To answer this question based on the hints provided on looking for top talkers, we can open up the pcap file within Wireshark and choose Statistics from menu bar and choose conversation options and choose IPv4 tab within the open window. Which presents to us that the IP that talks more the server is 18.222.86.32.
inspecting further in the traffic by applying the following display filter “http && ip.src==18.222.86.32 && ip.dst==10.12.42.16” in Wireshark we are able to see bruteforce attempt towards the server. To ease the analysis within Wireshark, expand the HTTP layer within which the HTML form URL encoded holds the value for username and password used towards the server request. Right click and apply as column which can make it easy for quick visual grep.
We can also find the naughty IP by grepping the “webserver.log” file with the keyword “login”, which will show address 18.222.232.221 has been behaving naughty based on the /etc/passwd output being queried
>> cat webserver.log | grep login
Credential Mining - Difficulty Level 1/5
The first attack is a brute force login.
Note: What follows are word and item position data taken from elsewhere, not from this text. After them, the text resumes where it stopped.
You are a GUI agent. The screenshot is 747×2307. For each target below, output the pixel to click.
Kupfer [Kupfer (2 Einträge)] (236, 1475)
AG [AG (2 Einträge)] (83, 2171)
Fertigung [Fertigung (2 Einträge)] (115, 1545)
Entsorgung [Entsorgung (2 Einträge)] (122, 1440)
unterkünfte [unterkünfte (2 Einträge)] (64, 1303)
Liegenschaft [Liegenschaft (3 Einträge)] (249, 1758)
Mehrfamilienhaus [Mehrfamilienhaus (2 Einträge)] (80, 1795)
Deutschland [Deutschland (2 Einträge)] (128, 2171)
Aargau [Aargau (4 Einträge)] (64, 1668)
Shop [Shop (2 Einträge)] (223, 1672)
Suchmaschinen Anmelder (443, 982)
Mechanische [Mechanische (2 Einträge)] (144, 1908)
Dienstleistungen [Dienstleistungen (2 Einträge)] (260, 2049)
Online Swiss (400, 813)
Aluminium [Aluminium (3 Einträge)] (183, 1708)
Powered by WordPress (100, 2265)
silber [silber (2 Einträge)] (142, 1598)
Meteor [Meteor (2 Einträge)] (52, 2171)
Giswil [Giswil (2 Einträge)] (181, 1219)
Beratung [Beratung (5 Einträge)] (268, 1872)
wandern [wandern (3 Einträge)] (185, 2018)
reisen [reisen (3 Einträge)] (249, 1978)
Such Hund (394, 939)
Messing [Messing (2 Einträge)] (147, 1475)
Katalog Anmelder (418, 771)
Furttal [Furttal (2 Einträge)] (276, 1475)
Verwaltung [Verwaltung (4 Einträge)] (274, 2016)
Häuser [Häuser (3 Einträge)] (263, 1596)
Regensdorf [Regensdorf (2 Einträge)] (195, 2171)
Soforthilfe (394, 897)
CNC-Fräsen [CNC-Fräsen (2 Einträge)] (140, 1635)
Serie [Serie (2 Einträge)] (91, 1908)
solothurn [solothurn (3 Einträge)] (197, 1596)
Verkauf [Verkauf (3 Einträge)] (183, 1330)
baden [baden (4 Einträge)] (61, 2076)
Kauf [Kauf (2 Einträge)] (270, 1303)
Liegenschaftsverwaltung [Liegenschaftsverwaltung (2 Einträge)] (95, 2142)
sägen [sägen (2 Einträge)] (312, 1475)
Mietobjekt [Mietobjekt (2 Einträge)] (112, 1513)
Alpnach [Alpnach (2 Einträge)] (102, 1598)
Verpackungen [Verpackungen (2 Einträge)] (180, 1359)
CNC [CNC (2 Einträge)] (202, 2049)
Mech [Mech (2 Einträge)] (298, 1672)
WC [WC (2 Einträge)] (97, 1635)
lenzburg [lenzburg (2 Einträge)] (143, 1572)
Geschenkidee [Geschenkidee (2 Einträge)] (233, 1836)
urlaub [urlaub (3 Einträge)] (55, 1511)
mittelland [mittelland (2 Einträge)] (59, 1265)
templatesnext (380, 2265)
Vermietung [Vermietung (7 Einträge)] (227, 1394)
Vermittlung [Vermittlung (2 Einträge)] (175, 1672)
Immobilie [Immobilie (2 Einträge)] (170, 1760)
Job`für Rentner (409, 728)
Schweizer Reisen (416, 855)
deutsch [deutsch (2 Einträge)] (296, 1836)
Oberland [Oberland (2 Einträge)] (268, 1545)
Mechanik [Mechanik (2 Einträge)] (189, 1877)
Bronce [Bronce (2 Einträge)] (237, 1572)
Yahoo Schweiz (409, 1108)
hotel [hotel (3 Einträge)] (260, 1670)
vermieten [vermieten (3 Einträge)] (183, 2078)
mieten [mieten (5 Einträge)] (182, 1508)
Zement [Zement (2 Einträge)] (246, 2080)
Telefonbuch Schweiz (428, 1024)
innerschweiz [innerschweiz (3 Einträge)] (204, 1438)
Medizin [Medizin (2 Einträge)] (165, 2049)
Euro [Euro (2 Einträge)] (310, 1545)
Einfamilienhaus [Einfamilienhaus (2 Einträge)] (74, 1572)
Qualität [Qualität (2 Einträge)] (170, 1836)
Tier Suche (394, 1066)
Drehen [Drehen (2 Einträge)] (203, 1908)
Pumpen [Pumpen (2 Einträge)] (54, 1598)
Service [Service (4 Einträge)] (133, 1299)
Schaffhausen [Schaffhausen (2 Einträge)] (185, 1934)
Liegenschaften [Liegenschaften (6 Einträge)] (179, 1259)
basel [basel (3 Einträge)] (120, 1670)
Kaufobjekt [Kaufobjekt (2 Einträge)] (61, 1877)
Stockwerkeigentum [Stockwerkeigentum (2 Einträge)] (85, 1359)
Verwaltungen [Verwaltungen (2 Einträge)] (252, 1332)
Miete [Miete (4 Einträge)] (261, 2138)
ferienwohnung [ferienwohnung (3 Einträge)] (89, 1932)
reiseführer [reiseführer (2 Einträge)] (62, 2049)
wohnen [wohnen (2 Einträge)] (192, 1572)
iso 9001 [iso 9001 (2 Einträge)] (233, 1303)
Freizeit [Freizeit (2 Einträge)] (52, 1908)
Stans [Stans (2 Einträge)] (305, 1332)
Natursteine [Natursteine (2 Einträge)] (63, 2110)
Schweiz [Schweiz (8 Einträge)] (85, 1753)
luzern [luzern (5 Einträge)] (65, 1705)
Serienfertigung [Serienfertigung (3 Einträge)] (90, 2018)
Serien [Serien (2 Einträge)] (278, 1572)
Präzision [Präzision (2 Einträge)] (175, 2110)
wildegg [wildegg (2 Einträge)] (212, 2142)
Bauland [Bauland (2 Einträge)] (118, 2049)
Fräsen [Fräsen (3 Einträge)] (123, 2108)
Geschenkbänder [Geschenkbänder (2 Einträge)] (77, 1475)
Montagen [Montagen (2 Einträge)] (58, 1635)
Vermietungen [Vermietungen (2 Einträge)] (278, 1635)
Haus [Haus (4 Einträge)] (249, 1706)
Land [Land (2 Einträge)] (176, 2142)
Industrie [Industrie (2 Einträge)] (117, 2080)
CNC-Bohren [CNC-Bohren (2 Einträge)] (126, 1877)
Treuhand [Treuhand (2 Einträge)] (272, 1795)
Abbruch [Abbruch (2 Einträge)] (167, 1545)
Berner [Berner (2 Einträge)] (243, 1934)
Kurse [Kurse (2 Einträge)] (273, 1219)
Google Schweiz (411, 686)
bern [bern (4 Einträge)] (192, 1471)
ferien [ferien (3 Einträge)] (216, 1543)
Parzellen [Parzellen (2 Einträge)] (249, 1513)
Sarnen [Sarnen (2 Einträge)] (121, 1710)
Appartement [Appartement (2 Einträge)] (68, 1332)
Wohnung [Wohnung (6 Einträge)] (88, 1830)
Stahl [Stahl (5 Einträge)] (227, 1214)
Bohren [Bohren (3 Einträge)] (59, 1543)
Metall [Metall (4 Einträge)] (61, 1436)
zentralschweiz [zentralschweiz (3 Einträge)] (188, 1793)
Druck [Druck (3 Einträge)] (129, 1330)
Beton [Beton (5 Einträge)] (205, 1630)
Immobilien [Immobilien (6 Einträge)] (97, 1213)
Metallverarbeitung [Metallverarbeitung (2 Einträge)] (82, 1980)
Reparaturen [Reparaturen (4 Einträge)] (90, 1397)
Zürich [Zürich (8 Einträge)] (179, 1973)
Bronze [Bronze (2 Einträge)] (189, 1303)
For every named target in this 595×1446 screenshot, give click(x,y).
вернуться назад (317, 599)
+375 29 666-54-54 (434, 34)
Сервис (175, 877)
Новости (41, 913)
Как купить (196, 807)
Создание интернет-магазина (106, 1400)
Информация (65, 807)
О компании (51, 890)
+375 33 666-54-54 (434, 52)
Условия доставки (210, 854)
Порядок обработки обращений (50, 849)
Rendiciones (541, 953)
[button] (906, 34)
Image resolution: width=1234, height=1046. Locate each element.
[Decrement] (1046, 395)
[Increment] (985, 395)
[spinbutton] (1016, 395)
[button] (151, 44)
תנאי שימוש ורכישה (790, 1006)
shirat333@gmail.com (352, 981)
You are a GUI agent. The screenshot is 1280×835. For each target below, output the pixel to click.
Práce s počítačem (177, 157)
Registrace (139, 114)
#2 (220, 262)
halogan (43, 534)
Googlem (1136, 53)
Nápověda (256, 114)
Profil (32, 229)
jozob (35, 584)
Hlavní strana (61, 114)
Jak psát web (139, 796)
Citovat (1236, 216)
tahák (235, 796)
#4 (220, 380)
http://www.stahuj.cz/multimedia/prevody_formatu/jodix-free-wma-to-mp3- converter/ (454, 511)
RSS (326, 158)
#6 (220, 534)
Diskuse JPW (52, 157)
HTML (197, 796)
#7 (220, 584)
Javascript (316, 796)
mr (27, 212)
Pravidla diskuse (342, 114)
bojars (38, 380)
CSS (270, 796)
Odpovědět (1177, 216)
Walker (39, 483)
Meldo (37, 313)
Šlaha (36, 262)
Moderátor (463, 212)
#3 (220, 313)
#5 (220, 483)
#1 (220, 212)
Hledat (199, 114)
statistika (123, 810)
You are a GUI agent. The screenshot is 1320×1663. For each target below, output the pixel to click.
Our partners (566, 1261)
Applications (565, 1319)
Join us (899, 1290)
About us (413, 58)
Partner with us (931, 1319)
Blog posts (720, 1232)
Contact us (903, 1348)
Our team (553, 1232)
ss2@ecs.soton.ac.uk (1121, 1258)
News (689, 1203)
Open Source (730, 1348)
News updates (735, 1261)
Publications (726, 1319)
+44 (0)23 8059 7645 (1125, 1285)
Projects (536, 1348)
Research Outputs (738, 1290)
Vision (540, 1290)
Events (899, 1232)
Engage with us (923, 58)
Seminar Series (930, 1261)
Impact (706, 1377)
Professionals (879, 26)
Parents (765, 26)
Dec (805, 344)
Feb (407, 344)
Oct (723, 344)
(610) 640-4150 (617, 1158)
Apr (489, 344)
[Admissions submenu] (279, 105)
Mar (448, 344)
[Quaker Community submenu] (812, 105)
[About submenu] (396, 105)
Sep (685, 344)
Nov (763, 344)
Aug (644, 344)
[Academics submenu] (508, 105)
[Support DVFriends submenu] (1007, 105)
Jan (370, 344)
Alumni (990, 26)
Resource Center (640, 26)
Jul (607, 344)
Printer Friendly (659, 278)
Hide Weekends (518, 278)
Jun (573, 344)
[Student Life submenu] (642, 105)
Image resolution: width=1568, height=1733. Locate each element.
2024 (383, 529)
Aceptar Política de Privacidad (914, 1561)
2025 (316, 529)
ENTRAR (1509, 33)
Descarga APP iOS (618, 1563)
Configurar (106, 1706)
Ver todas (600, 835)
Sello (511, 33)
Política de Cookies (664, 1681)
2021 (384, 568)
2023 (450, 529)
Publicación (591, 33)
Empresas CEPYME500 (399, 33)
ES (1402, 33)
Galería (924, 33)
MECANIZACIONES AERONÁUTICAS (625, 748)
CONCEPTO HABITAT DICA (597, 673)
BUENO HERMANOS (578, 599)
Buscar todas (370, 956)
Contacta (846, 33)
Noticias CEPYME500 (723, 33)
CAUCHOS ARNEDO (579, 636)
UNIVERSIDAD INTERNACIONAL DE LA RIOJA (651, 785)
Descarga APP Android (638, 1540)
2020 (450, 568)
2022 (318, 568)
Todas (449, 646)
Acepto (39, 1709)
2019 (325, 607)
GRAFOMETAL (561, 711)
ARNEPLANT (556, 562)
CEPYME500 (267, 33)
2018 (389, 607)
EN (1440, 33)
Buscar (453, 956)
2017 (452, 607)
What's the first username tried?
Using the same Wireshark analysis for previous question, we can identify that “alice” is the first username used in this bruteforce login attempt
Can use the following Wireshark display filter http.request.method=”POST” && ip.src==18.222.86.32
404 FTW - Difficulty Level 1/5
The next attack is forced browsing where the naughty one is guessing URLs. What's the first successful URL path in this attack?
Forced browsing tend to generate more 404 traffic and being asked for the first successful URL we can apply a display filter that lists all http.response.code==200 && ip.addr=18.222.232.221
Which we can verify by using display filter for 404 status code and note down the packet numbers, Where we can see /Proc has an HTTP response code 200 after several attempts that landed in a 404.
IMDS, XXE, and Other Abbreviations - Difficulty Level 2/5
The last step in this attack was to use XXE to get secret keys from the IMDS service. What URL did the attacker force the server to fetch?
Now to look for a secret key hidden within the Wireshark capture, clear all the display filters, press (Crtl or Command ) +F. Then in the search toolbar that has appeared select packet details, choose String and input the value secret and hit find. Which highlights packet that has the keyword secret and to be further inspected
Now if we rightclick on this packet and select follow TCP stream, the URL packet details reveals the attacker force browing the url http://169.254.169.254/latest/meta-data/identity-credentials/ec2/security-credentials/ec2-instance"
That display the AWS access keys used.